Si volvemos la mirada hacia el pasado, resulta obvio que los valores de la Segunda República no han de ser apreciados tomando sólo en consideración su trágico final. Eso sí, llegados a este punto, tampoco cabe olvidar que el desastre español de los años treinta no es sino un caso extremo en la convulsa trayectoria hacia la democracia que siguieron los países de la Europa centro-occidental. Alemania y Austria fueron a parar a manos del nazismo, Italia se sometió al fascismo, Portugal quedó sumido en el salazarismo y Francia fue a parar a la ocupación y a la dictadura paternalista de Petain. Tampoco a la Europa centro-oriental le fueron mejor las cosas. El nuestro fue un horror más en un museo de horrores. La modernización económica y política en la era de la sociedad de masas tuvo ese enorme precio para la mayoría de los países europeos. Lo cual por supuesto no excluye la necesidad de analizar cuáles fueron los factores específicos que en el caso español llevaron al hundimiento de un régimen cuya fragilidad quedó reflejada muy pronto en el cariñoso apodo de La Niña.

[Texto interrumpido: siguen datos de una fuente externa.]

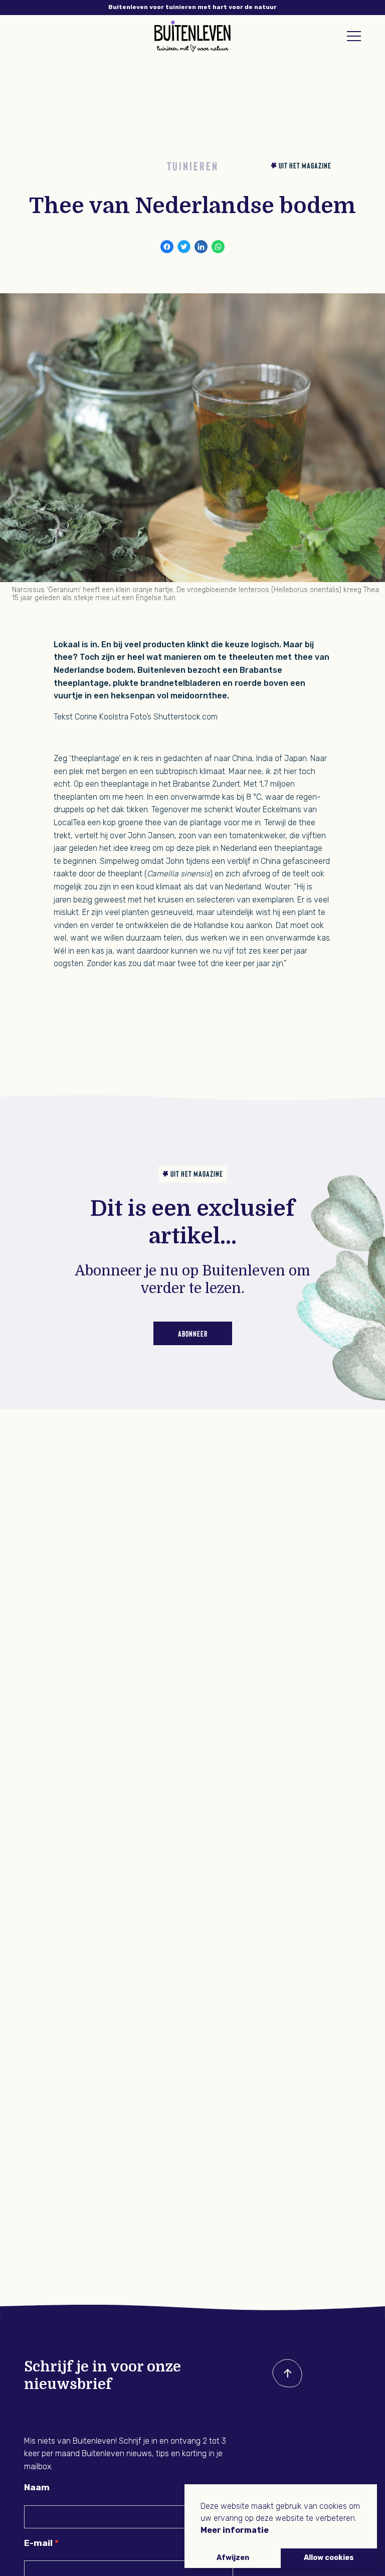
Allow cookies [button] (329, 2557)
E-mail (38, 2543)
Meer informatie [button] (235, 2530)
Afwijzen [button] (233, 2557)
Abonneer (193, 1333)
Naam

La tela de araña tejida en torno al atraso económico está en la raíz de los estrangulamientos que afectaron al proyecto de Estado-nación y al establecimiento de un régimen democrático, en el largo siglo XIX que se extiende desde 1808 a 1936. La violenta resistencia al cambio de las capas sociales dominantes, apoyadas en el Ejército y la Iglesia, el tardío desarrollo de un movimiento obrero socialdemócrata, la fuerza del anarquismo, la debilidad del desarrollo urbano, y en consecuencia de la burguesía republicana, intervinieron a la hora de cercenar las posibilidades de la democracia en el marco desfavorable de la Europa de los años treinta. Pero la República no murió por sí misma. La mataron tras una resistencia agónica. Aquí y ahora mantiene plena validez su legado al plantear las premisas para una efectiva modernización del país, con fogonazos de extrema brillantez en el campo de la reflexión política y de la expresión cultural, y lecciones como la exigencia de consenso entre los principales actores cuando hace falta abordar los problemas de Estado.